• Aufgabenstellung:
Fasse den Forumsauszug über die Haltung von Wildtieren in genau zwei Sätzen zusammen.

• Ausgewählter Textauszug:
'''
Für mich macht es keinen Unterschied, ob die Tiere aus deutschen Nachzuchten stammen oder Wildfänge sind(...die sind doch sowieso schon lange verboten). Die Frage ist doch: wer kann Wildtieren eine artgerechte Haltung bieten? Die Zoos arbeiten ja nun daran, aber selbst da rollen sich einem doch teilweise die Fußnägel hoch - wenn ich das mal so sagen darf.
Und solange der Handel nicht verboten wird, gibt es Anbieter und Nachfrager. Ich kann mir bei Zoo Za..in Duisburg (ich verdränge den Namen immer) z.B. ein Faultier kaufen. Natürlich aus deutscher Nachzucht! Heißt das nun, dass das Tier kein Wildtier mehr ist und bei mir in der Yuccapalme hängen kann? Solange bis es tot ist?

Ich glaube nicht, dass es ein großer Verlust für die deutschen Tierfreunde wäre, wenn sie sich auf die 'unsensiblen' Exoten spezialisieren müssten. Denn auch die können wirklich grauenhaft gehalten werden...siehe den einsamen Wellensittich mit Spiegel im kleinen Käfig, der immer noch auf seinen Schwarm wartet.

petra


----------



## Gartenteichumbauer (18. Okt. 2011)

*AW: Der Deutsche Tierschutzbund fordert ein neues Tierschutzgesetz*

Hallo Zusammen,

@Wuzzel mit der Evolotion hast Du sicher Recht, aber als die erfunden wurde hatte keiner dran gedacht, das der Mensch alleine übrigbleibt, weil er alles abmurxt inclusive sich selbst. 

Jetzt mal im ernst, mit oder ohne Führungszeugnis in Deutschen Landen braucht keiner ein Krokodil im Wohnzimmer oder ein Faultier an der Lampe.
'''
• Datensätze:
'''
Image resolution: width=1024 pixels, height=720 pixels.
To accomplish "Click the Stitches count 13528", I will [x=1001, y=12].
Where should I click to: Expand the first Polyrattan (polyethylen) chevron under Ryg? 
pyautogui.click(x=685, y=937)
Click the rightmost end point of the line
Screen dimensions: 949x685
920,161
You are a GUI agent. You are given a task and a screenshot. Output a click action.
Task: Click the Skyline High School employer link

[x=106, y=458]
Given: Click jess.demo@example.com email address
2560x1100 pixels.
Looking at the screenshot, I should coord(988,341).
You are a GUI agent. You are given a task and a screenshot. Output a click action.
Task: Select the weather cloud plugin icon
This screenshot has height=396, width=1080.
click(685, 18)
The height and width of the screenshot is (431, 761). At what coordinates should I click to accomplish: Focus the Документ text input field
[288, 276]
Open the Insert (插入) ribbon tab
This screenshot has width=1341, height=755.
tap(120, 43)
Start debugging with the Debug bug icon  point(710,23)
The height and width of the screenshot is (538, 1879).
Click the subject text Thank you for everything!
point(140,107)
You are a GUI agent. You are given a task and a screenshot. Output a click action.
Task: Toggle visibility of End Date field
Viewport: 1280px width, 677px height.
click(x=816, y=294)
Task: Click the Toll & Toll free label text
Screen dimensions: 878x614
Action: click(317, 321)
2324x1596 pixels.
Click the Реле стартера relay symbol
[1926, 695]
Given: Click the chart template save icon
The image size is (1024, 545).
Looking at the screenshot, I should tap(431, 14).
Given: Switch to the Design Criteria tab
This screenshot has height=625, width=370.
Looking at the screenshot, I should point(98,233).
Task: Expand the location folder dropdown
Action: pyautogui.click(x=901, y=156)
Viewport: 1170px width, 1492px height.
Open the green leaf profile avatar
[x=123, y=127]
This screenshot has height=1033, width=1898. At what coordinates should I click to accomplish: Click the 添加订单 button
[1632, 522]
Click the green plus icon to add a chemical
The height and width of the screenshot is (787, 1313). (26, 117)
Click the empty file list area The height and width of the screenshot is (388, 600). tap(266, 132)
'''
• Lösung der Aufgabe:
Im ersten Beitrag heißt es, die Herkunft der Tiere aus deutscher Nachzucht oder aus Wildfang mache keinen Unterschied, denn entscheidend sei, wer Wildtieren eine artgerechte Haltung bieten könne, und solange der Handel nicht verboten sei, könne man etwa ein Faultier aus deutscher Nachzucht kaufen. Es wäre laut diesem Beitrag kein großer Verlust, wenn man sich auf „unsensible“ Exoten beschränken müsste, obwohl auch diese grauenhaft gehalten werden können, und ein weiterer Beitrag stellt fest, dass in Deutschland niemand ein Krokodil im Wohnzimmer oder ein Faultier an der Lampe brauche.